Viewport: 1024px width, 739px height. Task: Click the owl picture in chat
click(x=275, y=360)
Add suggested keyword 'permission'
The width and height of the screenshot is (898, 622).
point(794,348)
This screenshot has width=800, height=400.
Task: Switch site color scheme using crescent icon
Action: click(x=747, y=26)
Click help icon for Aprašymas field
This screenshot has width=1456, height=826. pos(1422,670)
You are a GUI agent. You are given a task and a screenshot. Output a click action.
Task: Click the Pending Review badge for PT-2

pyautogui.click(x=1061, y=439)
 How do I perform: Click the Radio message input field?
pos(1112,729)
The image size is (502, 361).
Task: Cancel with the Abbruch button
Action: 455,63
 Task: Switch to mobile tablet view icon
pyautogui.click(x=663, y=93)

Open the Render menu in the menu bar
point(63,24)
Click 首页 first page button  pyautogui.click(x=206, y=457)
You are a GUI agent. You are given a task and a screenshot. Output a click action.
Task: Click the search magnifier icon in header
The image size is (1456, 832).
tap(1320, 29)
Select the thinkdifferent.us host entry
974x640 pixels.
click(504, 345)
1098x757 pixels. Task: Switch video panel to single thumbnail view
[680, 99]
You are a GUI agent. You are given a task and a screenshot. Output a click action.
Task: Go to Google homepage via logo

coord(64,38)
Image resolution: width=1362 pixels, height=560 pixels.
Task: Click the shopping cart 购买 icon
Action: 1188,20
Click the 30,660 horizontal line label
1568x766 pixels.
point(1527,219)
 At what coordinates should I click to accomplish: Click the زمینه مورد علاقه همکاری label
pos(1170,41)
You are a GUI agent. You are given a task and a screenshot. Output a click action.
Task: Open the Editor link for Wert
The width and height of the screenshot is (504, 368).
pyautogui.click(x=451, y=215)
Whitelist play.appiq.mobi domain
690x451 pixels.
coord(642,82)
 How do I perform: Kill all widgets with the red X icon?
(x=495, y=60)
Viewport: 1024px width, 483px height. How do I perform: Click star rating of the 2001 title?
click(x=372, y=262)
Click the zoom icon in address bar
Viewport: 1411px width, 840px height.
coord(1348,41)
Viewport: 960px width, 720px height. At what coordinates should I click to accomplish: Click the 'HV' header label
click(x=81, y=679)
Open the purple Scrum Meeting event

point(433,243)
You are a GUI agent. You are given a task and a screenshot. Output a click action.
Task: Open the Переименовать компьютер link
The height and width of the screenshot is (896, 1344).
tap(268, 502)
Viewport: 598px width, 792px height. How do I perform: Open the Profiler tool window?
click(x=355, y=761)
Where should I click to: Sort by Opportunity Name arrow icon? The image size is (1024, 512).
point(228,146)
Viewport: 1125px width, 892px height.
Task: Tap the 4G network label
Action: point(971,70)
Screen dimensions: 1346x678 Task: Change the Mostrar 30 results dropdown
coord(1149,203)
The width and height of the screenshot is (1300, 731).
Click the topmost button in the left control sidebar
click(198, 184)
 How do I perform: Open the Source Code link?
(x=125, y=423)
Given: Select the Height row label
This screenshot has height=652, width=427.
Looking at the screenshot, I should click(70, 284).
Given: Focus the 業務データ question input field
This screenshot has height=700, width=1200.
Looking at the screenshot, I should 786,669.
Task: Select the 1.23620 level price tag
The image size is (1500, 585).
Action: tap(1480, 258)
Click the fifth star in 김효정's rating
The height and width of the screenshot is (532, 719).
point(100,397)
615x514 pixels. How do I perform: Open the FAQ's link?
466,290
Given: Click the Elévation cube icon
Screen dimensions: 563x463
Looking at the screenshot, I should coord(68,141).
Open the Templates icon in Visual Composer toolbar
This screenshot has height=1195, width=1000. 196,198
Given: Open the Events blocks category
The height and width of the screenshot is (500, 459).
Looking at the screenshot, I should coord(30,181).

#####

In your answer, include only the lines above starting at the line that holds "Viewport: 960px width, 720px" and ending at the line that holds "Task: Open the Переименовать компьютер link", copied exactly.

▶ _Your response_
Viewport: 960px width, 720px height. At what coordinates should I click to accomplish: Click the 'HV' header label
click(x=81, y=679)
Open the purple Scrum Meeting event

point(433,243)
You are a GUI agent. You are given a task and a screenshot. Output a click action.
Task: Open the Переименовать компьютер link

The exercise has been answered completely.